▶

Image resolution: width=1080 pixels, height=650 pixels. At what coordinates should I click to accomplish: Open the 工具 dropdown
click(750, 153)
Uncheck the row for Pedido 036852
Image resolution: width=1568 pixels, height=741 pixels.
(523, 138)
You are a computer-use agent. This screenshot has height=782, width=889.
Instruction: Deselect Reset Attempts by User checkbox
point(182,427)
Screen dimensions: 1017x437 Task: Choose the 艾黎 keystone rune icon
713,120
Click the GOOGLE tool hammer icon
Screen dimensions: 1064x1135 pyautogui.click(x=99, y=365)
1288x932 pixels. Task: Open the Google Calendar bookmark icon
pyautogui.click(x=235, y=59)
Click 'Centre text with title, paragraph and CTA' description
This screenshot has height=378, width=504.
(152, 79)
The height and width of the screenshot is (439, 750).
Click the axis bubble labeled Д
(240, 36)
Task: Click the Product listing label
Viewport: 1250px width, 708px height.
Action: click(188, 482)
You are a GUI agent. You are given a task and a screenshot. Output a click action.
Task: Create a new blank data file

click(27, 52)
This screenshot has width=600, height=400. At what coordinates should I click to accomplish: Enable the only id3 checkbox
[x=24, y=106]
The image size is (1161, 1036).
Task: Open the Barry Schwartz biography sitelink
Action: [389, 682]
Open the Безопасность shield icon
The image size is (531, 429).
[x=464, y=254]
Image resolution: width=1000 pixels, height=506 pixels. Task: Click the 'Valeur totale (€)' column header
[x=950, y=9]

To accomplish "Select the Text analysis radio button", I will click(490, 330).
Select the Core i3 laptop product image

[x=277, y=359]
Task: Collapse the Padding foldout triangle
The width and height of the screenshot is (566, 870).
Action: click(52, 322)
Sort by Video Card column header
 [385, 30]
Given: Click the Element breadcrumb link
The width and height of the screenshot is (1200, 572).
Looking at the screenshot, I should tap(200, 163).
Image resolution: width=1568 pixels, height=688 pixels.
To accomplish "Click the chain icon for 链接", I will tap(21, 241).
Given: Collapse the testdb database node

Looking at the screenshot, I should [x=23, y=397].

◀

WHAT IS BEING ASKED:
Restate, without alteration, the lines of the material above that begin at the one containing "Click the GOOGLE tool hammer icon" and run through its last line.

REPLY TO THE TASK:
Click the GOOGLE tool hammer icon
Screen dimensions: 1064x1135 pyautogui.click(x=99, y=365)
1288x932 pixels. Task: Open the Google Calendar bookmark icon
pyautogui.click(x=235, y=59)
Click 'Centre text with title, paragraph and CTA' description
This screenshot has height=378, width=504.
(152, 79)
The height and width of the screenshot is (439, 750).
Click the axis bubble labeled Д
(240, 36)
Task: Click the Product listing label
Viewport: 1250px width, 708px height.
Action: click(188, 482)
You are a GUI agent. You are given a task and a screenshot. Output a click action.
Task: Create a new blank data file

click(27, 52)
This screenshot has width=600, height=400. At what coordinates should I click to accomplish: Enable the only id3 checkbox
[x=24, y=106]
The image size is (1161, 1036).
Task: Open the Barry Schwartz biography sitelink
Action: [389, 682]
Open the Безопасность shield icon
The image size is (531, 429).
[x=464, y=254]
Image resolution: width=1000 pixels, height=506 pixels. Task: Click the 'Valeur totale (€)' column header
[x=950, y=9]

To accomplish "Select the Text analysis radio button", I will click(490, 330).
Select the Core i3 laptop product image

[x=277, y=359]
Task: Collapse the Padding foldout triangle
The width and height of the screenshot is (566, 870).
Action: click(52, 322)
Sort by Video Card column header
 [385, 30]
Given: Click the Element breadcrumb link
The width and height of the screenshot is (1200, 572).
Looking at the screenshot, I should tap(200, 163).
Image resolution: width=1568 pixels, height=688 pixels.
To accomplish "Click the chain icon for 链接", I will tap(21, 241).
Given: Collapse the testdb database node

Looking at the screenshot, I should [x=23, y=397].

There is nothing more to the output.